Saved entries:
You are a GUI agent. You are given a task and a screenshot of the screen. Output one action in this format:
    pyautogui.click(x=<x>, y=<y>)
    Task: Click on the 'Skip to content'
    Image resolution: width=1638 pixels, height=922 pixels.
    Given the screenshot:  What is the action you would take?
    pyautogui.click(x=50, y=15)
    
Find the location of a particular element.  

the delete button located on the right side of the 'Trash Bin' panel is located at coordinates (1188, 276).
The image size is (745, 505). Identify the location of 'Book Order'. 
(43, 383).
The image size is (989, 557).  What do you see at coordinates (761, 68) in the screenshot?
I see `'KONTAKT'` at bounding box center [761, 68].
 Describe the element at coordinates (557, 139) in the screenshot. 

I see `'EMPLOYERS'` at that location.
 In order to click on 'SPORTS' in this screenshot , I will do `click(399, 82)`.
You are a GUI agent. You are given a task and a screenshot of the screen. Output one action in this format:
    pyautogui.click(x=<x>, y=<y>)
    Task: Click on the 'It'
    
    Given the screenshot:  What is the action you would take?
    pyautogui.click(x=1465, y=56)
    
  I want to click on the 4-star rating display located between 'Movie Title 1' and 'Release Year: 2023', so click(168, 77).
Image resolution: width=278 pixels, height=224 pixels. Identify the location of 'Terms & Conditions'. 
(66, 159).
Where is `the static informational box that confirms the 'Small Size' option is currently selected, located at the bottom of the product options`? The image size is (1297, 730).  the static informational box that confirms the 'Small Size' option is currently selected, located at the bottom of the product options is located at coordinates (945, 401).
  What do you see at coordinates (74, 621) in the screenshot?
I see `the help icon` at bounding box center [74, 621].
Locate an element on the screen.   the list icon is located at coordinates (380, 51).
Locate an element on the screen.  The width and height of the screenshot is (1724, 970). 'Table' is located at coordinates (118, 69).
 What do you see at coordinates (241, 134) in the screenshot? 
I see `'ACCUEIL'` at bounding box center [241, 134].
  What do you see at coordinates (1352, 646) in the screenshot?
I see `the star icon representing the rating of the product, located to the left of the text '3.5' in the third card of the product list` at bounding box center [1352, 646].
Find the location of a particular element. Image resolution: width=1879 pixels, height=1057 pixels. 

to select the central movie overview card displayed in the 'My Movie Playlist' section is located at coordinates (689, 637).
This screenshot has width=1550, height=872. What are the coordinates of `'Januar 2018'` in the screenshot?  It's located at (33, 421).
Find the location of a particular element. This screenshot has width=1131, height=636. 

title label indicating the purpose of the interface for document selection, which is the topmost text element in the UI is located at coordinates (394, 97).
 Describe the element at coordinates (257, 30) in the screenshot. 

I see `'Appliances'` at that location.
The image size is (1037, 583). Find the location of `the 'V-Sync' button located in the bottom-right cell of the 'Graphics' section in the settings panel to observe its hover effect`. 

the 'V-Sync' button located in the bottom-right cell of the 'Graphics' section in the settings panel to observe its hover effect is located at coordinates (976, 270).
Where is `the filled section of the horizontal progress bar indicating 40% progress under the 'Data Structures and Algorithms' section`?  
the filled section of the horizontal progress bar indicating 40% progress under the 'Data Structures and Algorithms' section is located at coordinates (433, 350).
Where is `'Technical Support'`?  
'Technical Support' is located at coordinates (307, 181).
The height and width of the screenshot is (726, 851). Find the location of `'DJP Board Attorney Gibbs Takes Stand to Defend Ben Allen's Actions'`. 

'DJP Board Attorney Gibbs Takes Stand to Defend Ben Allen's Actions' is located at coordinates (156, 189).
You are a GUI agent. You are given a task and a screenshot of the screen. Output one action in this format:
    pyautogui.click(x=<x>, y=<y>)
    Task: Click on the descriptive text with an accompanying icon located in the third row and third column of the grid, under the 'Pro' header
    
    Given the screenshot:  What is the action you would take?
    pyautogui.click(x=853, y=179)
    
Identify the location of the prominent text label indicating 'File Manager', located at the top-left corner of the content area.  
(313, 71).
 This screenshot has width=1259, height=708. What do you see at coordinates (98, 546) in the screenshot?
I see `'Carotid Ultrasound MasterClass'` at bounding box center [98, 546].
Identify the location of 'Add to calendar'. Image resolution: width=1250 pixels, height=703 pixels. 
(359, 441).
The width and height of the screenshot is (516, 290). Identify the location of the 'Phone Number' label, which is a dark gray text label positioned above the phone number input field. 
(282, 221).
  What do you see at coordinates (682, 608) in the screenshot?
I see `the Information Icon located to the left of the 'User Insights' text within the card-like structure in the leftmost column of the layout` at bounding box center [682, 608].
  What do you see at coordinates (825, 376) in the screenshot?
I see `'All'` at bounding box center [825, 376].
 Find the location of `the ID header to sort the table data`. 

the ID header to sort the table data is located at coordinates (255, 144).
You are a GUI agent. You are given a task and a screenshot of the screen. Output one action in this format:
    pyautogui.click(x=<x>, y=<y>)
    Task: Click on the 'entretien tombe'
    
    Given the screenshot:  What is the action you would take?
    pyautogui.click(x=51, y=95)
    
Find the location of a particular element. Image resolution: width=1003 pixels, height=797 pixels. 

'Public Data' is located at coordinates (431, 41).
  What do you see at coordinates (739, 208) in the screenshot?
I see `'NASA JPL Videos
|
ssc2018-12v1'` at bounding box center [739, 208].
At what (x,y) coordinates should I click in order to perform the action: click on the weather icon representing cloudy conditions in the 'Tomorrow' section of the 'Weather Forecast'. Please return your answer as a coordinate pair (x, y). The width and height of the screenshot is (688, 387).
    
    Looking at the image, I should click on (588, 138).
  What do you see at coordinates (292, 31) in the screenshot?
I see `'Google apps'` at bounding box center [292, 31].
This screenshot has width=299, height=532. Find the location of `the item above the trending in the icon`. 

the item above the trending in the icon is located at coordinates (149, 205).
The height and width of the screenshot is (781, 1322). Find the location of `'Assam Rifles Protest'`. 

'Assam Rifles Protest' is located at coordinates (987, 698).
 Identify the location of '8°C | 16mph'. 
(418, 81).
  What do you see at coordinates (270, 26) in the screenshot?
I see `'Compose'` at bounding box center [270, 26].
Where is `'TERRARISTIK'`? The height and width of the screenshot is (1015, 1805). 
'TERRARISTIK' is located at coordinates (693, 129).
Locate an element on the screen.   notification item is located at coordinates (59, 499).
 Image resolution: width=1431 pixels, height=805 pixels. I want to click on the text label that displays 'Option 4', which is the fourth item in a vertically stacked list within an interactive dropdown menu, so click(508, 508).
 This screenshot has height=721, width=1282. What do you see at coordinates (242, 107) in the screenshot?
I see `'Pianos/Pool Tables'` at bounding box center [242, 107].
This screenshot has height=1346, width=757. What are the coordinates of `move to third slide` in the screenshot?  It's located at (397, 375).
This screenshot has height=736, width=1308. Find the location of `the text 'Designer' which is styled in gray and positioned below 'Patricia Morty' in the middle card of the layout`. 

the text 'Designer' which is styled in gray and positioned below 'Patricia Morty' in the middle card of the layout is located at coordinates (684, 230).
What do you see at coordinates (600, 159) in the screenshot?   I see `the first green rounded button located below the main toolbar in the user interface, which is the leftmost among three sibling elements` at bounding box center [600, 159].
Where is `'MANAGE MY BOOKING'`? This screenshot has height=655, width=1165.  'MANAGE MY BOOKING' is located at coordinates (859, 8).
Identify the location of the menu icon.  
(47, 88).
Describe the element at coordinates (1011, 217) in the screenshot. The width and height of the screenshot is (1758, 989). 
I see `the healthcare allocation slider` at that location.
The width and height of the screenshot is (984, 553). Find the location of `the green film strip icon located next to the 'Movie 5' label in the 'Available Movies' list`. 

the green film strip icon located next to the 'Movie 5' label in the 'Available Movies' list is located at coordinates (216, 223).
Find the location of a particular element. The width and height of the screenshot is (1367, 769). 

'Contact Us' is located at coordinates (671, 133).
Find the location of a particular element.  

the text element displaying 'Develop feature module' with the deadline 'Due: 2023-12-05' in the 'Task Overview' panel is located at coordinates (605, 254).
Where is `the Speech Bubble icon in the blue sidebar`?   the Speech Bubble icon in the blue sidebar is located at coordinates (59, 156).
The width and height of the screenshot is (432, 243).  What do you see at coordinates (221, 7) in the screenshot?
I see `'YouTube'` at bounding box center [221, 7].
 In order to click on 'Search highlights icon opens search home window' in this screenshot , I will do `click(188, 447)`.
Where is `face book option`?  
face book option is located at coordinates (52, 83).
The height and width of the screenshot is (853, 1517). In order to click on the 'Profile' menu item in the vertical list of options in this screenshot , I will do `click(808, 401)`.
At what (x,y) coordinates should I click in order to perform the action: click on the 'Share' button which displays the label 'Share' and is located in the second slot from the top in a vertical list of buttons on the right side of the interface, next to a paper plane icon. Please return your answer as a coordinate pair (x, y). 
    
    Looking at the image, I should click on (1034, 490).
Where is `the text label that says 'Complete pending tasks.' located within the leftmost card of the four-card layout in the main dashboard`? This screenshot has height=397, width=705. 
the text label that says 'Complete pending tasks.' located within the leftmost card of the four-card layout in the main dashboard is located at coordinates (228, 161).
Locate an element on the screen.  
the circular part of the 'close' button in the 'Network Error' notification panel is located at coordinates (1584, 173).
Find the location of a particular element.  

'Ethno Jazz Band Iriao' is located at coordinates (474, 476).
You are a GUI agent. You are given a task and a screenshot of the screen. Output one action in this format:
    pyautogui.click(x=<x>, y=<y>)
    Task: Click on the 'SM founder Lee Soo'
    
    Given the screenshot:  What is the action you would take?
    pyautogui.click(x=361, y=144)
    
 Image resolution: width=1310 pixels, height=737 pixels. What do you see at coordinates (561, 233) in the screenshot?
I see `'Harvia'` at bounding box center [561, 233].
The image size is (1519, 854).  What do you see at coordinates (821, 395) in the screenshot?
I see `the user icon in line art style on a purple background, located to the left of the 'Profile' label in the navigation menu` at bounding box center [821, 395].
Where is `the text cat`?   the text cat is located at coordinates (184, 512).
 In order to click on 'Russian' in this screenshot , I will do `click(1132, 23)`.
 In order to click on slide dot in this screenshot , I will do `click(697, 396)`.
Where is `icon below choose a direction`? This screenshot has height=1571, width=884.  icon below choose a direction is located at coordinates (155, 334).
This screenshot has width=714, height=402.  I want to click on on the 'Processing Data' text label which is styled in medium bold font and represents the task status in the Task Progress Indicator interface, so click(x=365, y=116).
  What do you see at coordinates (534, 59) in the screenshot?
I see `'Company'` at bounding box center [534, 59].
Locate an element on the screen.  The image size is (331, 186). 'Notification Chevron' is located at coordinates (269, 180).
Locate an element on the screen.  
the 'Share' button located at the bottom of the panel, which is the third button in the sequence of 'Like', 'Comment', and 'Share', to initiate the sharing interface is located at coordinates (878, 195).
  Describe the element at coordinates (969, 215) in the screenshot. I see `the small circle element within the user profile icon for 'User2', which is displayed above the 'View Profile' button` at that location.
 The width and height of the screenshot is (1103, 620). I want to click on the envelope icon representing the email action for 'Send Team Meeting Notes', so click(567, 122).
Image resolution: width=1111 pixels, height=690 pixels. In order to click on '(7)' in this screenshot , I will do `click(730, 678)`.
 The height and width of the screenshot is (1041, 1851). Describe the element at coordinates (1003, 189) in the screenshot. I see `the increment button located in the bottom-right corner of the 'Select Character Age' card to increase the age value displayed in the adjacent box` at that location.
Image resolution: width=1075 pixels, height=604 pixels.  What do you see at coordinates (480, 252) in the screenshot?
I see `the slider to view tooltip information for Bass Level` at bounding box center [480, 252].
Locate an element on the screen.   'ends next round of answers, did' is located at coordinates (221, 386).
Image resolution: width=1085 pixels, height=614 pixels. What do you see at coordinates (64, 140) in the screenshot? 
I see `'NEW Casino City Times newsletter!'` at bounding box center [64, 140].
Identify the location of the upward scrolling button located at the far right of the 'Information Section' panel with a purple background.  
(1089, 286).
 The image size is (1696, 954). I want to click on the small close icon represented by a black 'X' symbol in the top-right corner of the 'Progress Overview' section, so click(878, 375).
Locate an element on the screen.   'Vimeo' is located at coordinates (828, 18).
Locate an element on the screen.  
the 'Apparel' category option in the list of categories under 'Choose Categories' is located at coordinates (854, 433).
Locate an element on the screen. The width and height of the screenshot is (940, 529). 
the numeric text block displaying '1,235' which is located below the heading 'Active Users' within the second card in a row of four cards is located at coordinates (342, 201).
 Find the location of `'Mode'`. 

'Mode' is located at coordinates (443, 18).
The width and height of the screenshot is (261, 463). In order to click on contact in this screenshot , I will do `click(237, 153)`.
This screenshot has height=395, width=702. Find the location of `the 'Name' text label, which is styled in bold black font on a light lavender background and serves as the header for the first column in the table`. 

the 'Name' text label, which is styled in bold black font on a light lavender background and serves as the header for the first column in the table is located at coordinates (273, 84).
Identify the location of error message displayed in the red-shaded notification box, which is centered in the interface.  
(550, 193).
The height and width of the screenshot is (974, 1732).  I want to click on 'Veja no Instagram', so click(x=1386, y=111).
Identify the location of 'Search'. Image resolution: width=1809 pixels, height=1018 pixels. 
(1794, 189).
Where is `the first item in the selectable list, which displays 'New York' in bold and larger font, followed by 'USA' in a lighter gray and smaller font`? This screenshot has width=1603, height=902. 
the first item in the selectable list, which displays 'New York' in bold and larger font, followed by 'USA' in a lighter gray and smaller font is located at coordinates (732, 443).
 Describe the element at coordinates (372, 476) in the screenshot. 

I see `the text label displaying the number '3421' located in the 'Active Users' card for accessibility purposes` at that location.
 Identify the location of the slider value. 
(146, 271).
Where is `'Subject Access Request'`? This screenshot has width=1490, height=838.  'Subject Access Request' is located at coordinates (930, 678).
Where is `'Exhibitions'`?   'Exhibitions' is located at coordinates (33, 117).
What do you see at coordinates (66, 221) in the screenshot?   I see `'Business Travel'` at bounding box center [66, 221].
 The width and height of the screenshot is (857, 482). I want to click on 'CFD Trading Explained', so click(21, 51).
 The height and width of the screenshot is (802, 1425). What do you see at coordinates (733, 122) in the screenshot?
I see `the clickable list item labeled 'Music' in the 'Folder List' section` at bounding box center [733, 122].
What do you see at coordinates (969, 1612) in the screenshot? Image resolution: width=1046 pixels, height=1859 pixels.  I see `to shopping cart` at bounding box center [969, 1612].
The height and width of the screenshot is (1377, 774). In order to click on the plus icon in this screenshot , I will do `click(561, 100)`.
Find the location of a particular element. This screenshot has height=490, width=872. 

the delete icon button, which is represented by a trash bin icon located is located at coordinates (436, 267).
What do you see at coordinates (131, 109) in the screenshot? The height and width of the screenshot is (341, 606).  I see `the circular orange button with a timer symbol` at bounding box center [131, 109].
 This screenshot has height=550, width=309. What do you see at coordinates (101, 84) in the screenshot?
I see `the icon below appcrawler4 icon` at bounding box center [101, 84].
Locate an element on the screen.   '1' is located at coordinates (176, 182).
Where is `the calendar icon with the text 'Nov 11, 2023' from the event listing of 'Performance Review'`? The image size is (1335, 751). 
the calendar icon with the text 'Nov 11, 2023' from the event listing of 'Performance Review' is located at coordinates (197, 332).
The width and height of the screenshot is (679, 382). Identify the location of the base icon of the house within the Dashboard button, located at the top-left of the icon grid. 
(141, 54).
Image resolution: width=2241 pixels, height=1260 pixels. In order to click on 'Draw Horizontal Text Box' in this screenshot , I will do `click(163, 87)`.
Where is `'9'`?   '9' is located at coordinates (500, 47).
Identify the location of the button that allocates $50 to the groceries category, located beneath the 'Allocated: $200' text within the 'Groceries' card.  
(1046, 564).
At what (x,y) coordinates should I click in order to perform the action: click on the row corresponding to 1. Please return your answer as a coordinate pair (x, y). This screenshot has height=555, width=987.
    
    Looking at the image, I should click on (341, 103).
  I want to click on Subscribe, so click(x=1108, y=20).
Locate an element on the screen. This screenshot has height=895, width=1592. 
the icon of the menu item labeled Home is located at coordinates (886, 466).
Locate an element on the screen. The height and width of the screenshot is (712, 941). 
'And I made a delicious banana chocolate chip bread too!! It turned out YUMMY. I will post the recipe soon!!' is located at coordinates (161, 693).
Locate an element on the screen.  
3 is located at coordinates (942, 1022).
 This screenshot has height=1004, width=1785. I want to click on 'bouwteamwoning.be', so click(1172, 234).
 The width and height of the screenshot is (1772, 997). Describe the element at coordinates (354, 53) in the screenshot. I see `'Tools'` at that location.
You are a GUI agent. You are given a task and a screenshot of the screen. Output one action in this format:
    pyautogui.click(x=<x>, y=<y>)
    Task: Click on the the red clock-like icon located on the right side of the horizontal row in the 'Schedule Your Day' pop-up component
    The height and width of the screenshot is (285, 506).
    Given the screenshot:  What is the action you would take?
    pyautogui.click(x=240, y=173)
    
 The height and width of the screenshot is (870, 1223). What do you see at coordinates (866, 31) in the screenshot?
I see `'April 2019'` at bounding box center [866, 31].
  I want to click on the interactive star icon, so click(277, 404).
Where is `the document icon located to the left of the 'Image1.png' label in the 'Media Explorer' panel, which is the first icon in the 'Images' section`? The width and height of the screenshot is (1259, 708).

• **SET TASK**:
Copy the part of the items that opens with the line containing "The width and height of the screenshot is (679, 382)." and closes with the line containing "The width and height of the screenshot is (1772, 997).", keeping every line unchanged and including both of those lines.

• **RESPONSE**:
The width and height of the screenshot is (679, 382). Identify the location of the base icon of the house within the Dashboard button, located at the top-left of the icon grid. 
(141, 54).
Image resolution: width=2241 pixels, height=1260 pixels. In order to click on 'Draw Horizontal Text Box' in this screenshot , I will do `click(163, 87)`.
Where is `'9'`?   '9' is located at coordinates (500, 47).
Identify the location of the button that allocates $50 to the groceries category, located beneath the 'Allocated: $200' text within the 'Groceries' card.  
(1046, 564).
At what (x,y) coordinates should I click in order to perform the action: click on the row corresponding to 1. Please return your answer as a coordinate pair (x, y). This screenshot has height=555, width=987.
    
    Looking at the image, I should click on (341, 103).
  I want to click on Subscribe, so click(x=1108, y=20).
Locate an element on the screen. This screenshot has height=895, width=1592. 
the icon of the menu item labeled Home is located at coordinates (886, 466).
Locate an element on the screen. The height and width of the screenshot is (712, 941). 
'And I made a delicious banana chocolate chip bread too!! It turned out YUMMY. I will post the recipe soon!!' is located at coordinates (161, 693).
Locate an element on the screen.  
3 is located at coordinates (942, 1022).
 This screenshot has height=1004, width=1785. I want to click on 'bouwteamwoning.be', so click(1172, 234).
 The width and height of the screenshot is (1772, 997). Describe the element at coordinates (354, 53) in the screenshot. I see `'Tools'` at that location.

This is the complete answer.